==== Текст для изучения ====

Пьер, встретившись с Давидом, не скрыл раздражения. Едва обменявшись с ним несколькими фразами о погоде в Италии, директор академии разразился ядовитой речью о «Горациях». Особенно возмущался он тем, что три фигуры Давид поместил на одном уровне. Но Давида уже не смущали речи старика, хотя некоторые слова неприятно его задели. Академия бессильна перед «Горациями», ибо за них зрители и сама эпоха.
Вскоре произошел еще один неприятный разговор — на этот раз с м-сье д'Анживийе. Увидев, что размеры картины превышены, он заявил Давиду:
— Мне очень жаль, м-сье, но я не вижу основания для выплаты вам вознаграждения за картину. В договоре совершенно точно указаны размеры полотна в соответствии с заказом его величества. Вы позволили себе нарушить договор и тем самым аннулировали его.
Давид ответил спокойно, даже слегка насмешливо:
— Должен ли я понять м-сье графа так, что размеры картины он ценит выше ее прочих качеств? Вряд ли м-сье граф полагает, что мазня на холсте должного размера стоит дороже хорошей живописи, если даже она и написана на слишком большом полотне.

==== Исходные данные ====

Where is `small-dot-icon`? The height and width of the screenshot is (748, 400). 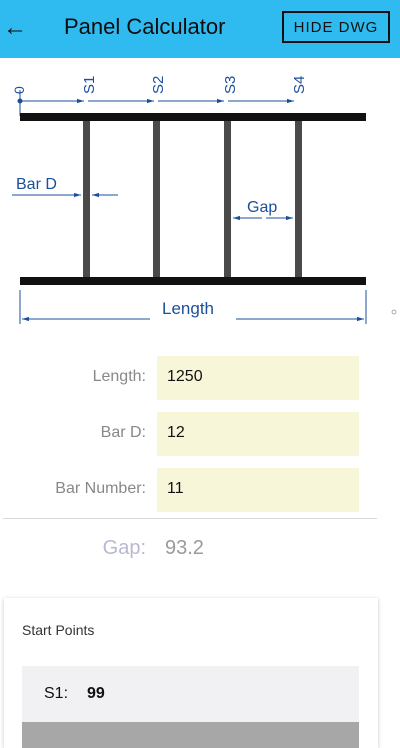 small-dot-icon is located at coordinates (394, 312).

====

_Задания_
A. Что особенно возмутило директора академии в картине «Горации», судя по тексту о Давиде?
B. Напишите продолжение текста о Давиде и его картине «Горации», начав сразу после ответа Давида графу.

_Ответы_
A. То, что Давид поместил три фигуры на одном уровне.

B.
Д'Анживийе вспылил. Вскинув голову, он произнес с ледяной и презрительной вежливостью:
— Смею думать, что живописец, удостоившийся чести иметь на своей картине табличку «По заказу короля», должен был бы неукоснительно следовать указаниям, которые ему даны.
Давид поклонился.
— Мне остается. только предложить вашему сиятельству отрезать по куску холста с каждой стороны картины, — сказал он.
На этой непочтительной, даже несколько дерзкой фразе разговор угас: граф почел за лучшее не ссориться с художником, у которого слишком много поклонников. Давид был удовлетворен беседой — он сумел остаться на высоте положения. Но постоянные нападки его раздражали. Академия, которая казалась некогда обетованной землей, возмущала его с каждым годом все больше и больше. Неужели он всегда должен ощущать перед собою эту твердую стену непонимания и осуждения? Придирки и недоброжелательство, наконец прямые попытки лишить его заработанных денег связывали ему руки, мешали писать, заставляли терять уверенность в себе. Мало кто нечувствителен к похвалам, но к порицанию никто не остается спокоен. И Давид, самолюбивый и недоверчивый, всегда склонный сомневаться в себе, не мог не замечать постоянного недоброжелательства и, не сознаваясь себе, мучился и страдал от него.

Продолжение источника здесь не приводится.